Download Page
Qatar Arabic Language Bank


The Qatar Arabic Language Bank (QALB) Project is a joint project between the NLP Group at Carnegie Mellon University in Qatar (CMU-Q), and Columbia Arabic Dialect Modeling group (CADiM) at Columbia University, in collaboration with the University of Paris-Sud and the Computational Approaches to Modeling Language (CAMeL) Lab at New York University in Abu Dhabi. The QALB Project was funded by the Qatar National Research Fund (a member of the Qatar Foundation), grant NPRP-4-1058-1-168.

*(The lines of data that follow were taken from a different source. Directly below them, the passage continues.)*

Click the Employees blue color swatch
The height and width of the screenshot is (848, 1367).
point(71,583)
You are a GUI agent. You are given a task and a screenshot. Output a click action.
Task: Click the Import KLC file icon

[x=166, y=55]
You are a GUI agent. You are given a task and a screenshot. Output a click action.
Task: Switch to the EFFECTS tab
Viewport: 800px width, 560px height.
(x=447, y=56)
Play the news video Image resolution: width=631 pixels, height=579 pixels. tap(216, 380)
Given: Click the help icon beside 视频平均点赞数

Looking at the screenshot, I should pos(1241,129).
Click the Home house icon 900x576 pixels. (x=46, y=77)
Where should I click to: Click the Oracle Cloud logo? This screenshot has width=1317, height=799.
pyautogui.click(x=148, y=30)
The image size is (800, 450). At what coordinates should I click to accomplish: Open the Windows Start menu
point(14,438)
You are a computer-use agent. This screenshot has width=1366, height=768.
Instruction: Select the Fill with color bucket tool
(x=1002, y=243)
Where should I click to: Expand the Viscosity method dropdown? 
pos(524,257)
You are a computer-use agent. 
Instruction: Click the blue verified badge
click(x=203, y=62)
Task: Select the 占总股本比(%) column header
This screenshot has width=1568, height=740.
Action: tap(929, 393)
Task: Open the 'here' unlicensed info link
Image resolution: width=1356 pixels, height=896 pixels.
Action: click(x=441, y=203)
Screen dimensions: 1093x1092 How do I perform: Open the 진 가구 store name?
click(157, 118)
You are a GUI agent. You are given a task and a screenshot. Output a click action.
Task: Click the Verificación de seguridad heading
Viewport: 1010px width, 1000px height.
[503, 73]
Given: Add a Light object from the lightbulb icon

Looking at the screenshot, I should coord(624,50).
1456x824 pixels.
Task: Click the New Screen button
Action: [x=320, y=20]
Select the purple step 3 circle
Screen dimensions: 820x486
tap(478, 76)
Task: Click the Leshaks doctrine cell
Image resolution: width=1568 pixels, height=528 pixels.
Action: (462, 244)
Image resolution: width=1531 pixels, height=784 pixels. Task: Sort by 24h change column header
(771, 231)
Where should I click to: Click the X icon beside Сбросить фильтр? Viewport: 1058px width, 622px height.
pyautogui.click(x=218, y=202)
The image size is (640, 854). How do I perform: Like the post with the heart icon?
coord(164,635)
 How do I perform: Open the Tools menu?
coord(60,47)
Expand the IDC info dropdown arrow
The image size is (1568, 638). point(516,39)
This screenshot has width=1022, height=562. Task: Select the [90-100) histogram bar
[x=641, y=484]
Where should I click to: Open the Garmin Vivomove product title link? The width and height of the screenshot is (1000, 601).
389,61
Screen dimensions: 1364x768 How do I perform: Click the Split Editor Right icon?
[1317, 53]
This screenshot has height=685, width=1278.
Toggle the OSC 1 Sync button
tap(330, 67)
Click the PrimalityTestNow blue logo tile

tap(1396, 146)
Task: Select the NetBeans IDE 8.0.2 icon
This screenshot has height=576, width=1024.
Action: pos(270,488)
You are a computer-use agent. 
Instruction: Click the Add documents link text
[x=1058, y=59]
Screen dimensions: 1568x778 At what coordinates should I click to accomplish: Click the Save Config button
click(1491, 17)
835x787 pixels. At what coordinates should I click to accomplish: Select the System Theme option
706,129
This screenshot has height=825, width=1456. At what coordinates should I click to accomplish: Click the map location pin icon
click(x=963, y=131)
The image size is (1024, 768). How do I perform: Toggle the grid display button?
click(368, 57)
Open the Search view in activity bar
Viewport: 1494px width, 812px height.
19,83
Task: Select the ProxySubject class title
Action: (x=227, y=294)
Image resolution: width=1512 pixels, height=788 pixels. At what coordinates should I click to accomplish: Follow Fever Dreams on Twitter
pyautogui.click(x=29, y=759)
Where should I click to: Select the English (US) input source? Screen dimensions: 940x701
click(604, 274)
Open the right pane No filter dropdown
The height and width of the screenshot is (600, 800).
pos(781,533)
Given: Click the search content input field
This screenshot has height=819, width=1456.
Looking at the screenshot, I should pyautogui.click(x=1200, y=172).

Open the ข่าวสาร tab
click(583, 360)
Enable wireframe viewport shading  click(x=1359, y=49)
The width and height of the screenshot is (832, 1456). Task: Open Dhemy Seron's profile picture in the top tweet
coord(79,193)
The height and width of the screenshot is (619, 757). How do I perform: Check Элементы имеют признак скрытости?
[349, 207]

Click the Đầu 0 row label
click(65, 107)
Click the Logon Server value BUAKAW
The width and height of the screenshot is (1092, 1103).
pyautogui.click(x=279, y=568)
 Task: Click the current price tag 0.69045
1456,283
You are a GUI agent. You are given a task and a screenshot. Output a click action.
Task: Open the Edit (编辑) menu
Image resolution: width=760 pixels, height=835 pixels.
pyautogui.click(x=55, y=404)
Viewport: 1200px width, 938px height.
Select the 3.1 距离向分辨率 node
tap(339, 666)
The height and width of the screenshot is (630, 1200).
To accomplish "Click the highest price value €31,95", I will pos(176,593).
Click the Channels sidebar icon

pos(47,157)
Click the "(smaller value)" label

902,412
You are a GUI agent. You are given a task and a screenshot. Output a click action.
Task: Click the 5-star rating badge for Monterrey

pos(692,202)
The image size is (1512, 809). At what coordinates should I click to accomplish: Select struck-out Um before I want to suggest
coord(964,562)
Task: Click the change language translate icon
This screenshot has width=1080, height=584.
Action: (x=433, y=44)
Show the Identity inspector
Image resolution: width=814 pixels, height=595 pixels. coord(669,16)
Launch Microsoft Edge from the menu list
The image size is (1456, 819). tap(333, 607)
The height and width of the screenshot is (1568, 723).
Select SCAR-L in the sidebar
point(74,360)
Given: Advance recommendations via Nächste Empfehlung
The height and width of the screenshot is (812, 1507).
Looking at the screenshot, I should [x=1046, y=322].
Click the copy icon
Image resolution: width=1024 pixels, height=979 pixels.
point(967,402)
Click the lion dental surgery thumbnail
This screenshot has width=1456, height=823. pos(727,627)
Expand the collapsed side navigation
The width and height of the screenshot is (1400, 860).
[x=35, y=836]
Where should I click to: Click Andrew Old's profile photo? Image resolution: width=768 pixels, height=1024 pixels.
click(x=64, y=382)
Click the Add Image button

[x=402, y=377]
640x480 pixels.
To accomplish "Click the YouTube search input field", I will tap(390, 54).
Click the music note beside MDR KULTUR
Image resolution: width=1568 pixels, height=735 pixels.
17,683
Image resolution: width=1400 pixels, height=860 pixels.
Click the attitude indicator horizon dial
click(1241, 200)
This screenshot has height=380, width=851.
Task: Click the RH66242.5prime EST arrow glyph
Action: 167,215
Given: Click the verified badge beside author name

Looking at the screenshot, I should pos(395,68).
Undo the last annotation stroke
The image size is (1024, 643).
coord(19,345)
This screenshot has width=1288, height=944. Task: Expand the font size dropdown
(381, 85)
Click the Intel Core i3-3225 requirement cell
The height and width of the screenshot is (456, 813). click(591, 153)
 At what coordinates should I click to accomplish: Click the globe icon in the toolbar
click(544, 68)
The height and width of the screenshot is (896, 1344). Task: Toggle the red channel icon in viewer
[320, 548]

The project aims to build a large corpus of manually corrected Arabic text for building automatic correction tools. Furthermore, the project includes research on statistical techniques for automatic correction of Arabic text.

The data in this package includes portions of the QALB Corpus intended for the shared task on Automatic Arabic Error Correction (QALB-2015). The Shared Task was part of the Workshop on Arabic Natural Language Processing at ACL 2015. QALB-2015 is an extension of QALB-2014 which was part of the Workshop on Arabic Natural Language Processing at EMNLP 2014.

This special release of QALB-2015 includes (1) commentaries written in response to Al Jazeera articles and (2) L2 essays (texts written by learners of Arabic as a Second Language. All of the data includes corrections of language errors in these texts by native Arabic speakers at CMUQ. The Al Jazeera data is the same data that was used for QALB-2014.

Update 0.9.0 on 04 May 2021: Added the QALB 2015 test set references for (Alj-QALB2015-test and L2-QALB2015-test); and added the shared task description papers.